1998: Park Hill is awarded grade II listed status, because English Heritage wanted to preserve its brutalist modernist architecture, making it the largest listed structure in Europe.

2003: Sheffield Council and English Partnerhips (the forerunner to the Homes and Communities Agency) begin to put together a vision for the future of Park Hill, which had fallen into decline, that would transform it into a vibrant, mixed-tenure estate with homes, shops and businesses.

2004: Great Places Housing Group and developer Urban Splash are selected as partners for the project, which has received £13 million in funding from Transform South Yorkshire (the former housing market renewal agency),
£24 million from the Homes and Communities Agency and £10 million from Great Places.

2007: Urban Splash begins work on phase one of the project.

2013: The first residents move into Flank A in January.

Nursery slopes

Headteacher, Park Hill's Grace owen nursery

‘The fact that the flats have emptied around us has had no impact in terms of involvement with the community,’ says Cath Whittingam (pictured), headteacher of Park Hill’s Grace Owen nursery. ‘There are people who think it’s gone, but it’s very much up and running; lively.’

The nursery is the last remaining amenity from ‘old’ Park Hill. After half a century near the top of the estate, it’s due to move to new premises in Flank A.

Grace Owen must wait on £100,000 of fit-out funding before it can relocate.
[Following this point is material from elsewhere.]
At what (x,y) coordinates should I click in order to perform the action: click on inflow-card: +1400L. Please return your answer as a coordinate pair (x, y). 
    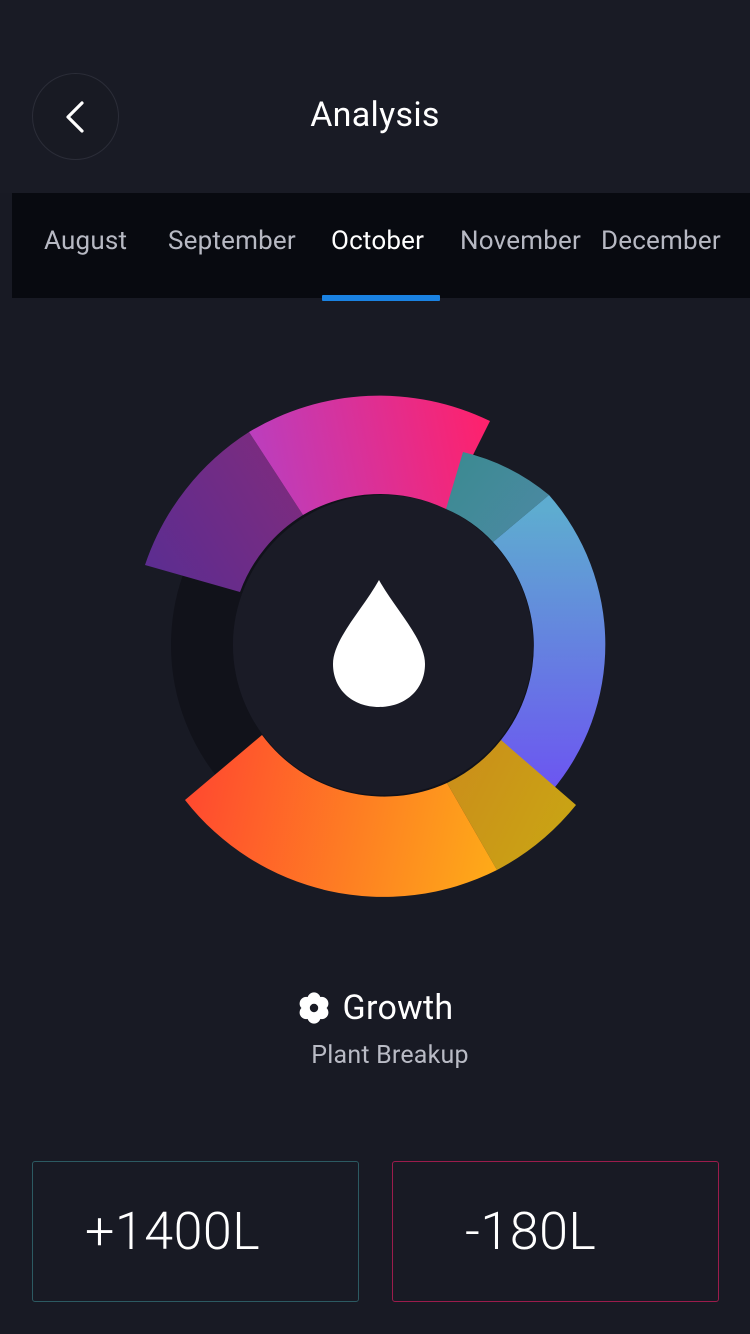
    Looking at the image, I should click on (196, 1232).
At this point only a handful of its children live on Park Hill itself, but Ms Whittingham hopes it can once again act as a community anchor for residents of the flats, and relink the development to its surroundings.

‘The new build will draw people in and have the capacity to have new things happen in terms of education for adults; families,’ she goes on. ‘We’re looking at first steps of increasing holiday care by accommodating children up to a greater age [currently eight].’